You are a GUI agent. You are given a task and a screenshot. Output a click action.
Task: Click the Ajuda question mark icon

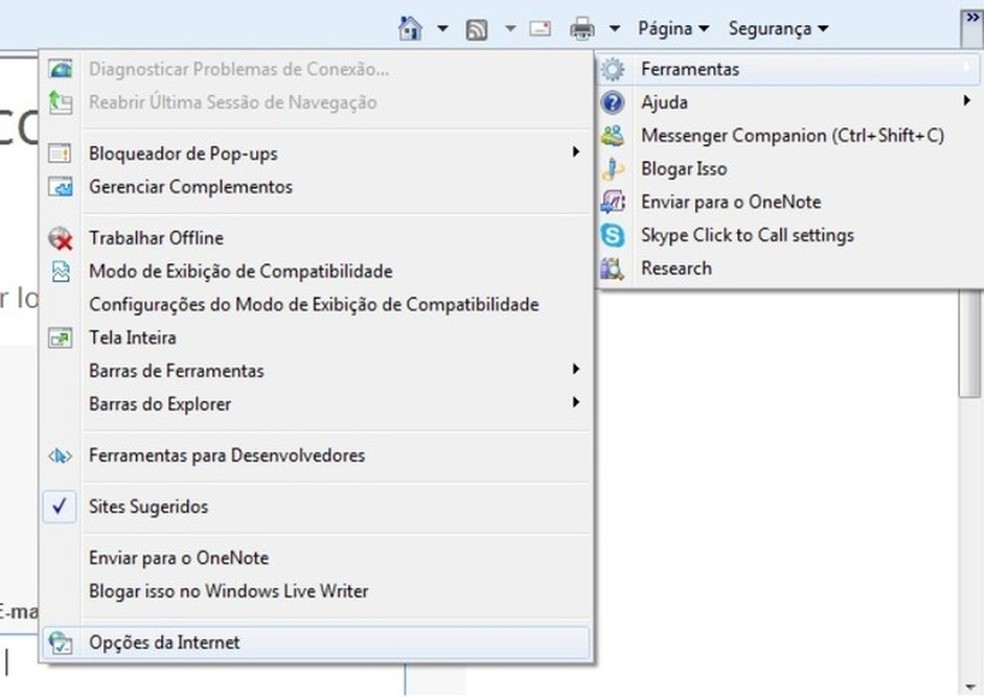[612, 102]
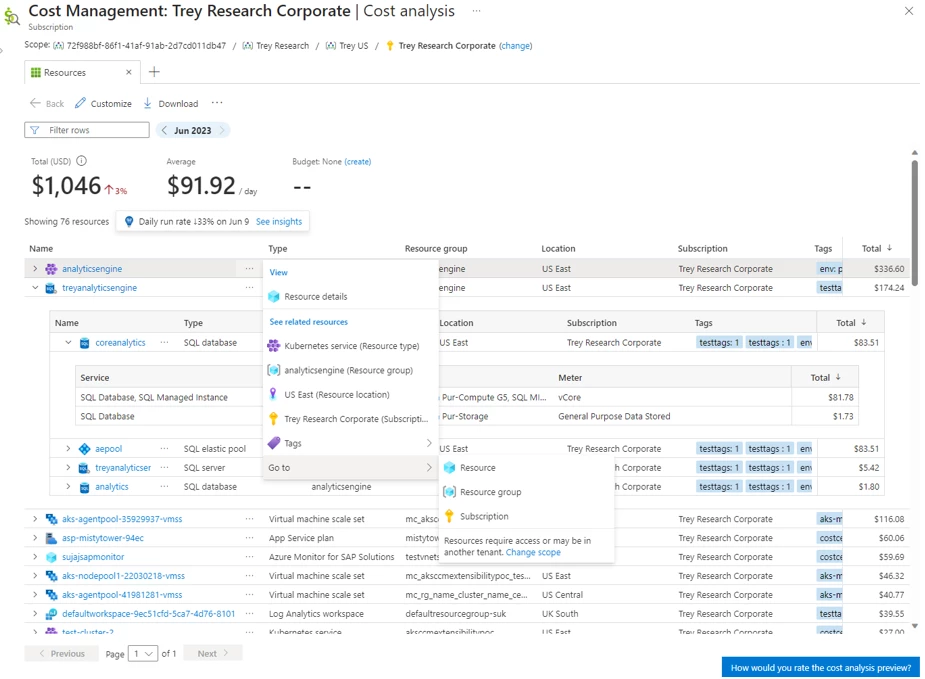
Task: Click See insights link
Action: tap(279, 221)
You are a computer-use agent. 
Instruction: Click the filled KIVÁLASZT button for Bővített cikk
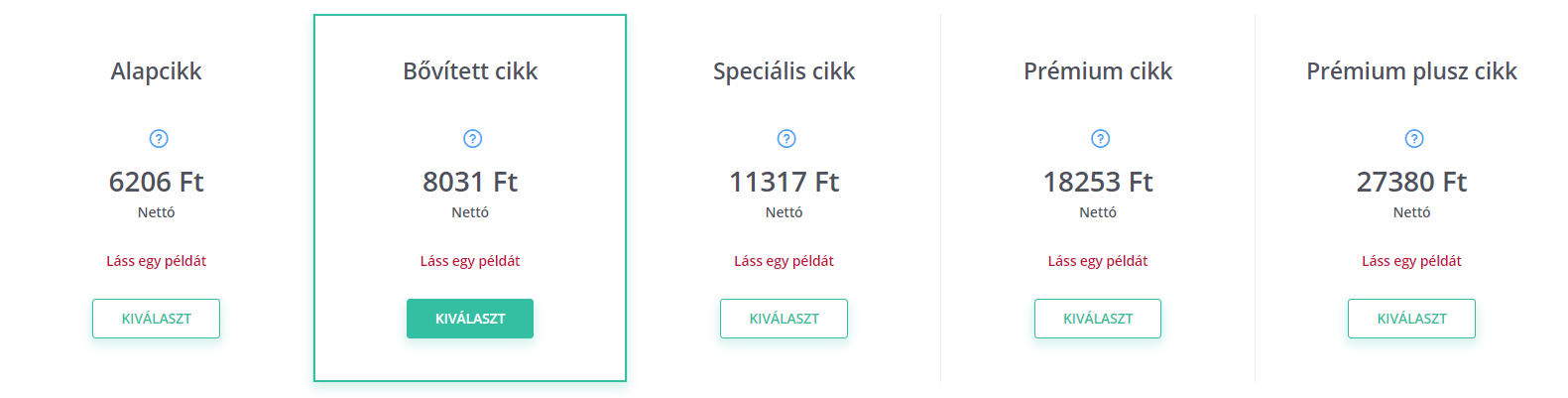coord(470,319)
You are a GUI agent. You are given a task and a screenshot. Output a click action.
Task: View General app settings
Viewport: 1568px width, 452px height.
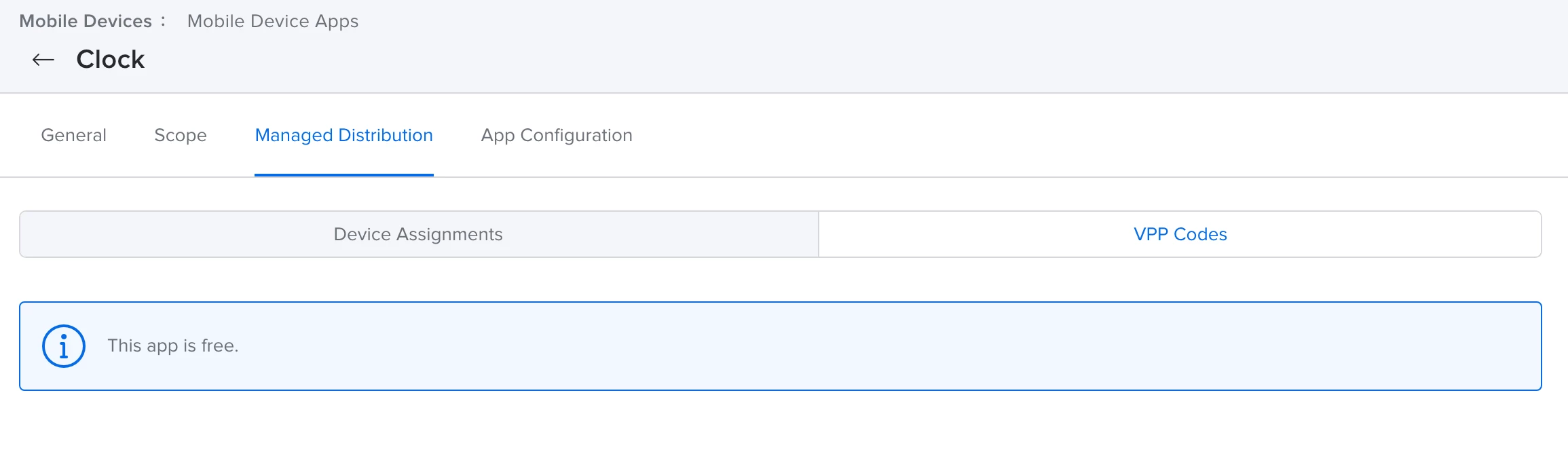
····················
TASK REQUIREMENTS >>
Reproduce these lines word for word, leaving out the pictures.

ANSWER BELOW >>
You are a GUI agent. You are given a task and a screenshot. Output a click action.
Task: Click the Ajuda question mark icon

[612, 102]
Task: Click See insights link
Action: tap(279, 221)
You are a computer-use agent. 
Instruction: Click the filled KIVÁLASZT button for Bővített cikk
coord(470,319)
You are a GUI agent. You are given a task and a screenshot. Output a click action.
Task: View General app settings
Viewport: 1568px width, 452px height.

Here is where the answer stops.